**Goal:**
Pull out every line in the entries below that contains the string "akzeptieren", treating uppercase and lowercase letters as different.
--------
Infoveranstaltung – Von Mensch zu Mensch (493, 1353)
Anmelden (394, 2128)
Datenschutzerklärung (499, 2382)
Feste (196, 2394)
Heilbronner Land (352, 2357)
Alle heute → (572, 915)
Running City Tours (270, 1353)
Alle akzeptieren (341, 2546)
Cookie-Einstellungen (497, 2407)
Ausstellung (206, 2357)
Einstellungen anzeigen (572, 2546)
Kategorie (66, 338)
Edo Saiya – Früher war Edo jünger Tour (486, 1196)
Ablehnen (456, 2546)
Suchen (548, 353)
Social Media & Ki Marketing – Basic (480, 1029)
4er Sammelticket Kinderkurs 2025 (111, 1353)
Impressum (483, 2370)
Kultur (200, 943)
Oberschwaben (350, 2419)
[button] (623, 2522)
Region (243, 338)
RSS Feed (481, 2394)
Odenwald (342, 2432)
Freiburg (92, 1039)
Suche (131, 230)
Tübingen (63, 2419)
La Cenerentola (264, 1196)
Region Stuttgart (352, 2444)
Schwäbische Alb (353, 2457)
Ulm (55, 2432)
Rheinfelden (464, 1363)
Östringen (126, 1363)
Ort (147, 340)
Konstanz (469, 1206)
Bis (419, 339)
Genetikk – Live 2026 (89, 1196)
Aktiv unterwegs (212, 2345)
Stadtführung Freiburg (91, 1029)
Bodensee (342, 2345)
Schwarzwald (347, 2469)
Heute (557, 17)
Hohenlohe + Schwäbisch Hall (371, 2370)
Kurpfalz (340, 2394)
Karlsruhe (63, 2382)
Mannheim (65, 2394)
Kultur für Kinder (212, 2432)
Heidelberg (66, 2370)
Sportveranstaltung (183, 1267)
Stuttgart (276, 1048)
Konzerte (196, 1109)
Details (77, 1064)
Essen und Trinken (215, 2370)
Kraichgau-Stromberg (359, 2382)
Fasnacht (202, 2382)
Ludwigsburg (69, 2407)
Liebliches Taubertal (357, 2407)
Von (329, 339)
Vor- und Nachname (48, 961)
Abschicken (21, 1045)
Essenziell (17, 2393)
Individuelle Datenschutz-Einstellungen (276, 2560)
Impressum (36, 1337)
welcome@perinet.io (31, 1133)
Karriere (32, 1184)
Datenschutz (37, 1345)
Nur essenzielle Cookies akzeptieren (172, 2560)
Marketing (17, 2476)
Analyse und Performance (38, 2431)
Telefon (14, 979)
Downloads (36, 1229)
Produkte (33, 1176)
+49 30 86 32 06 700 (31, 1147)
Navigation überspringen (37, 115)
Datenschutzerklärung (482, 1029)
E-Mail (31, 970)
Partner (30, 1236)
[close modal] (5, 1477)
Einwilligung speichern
--------
**Exercise solution:**
Alle akzeptieren (341, 2546)
Nur essenzielle Cookies akzeptieren (172, 2560)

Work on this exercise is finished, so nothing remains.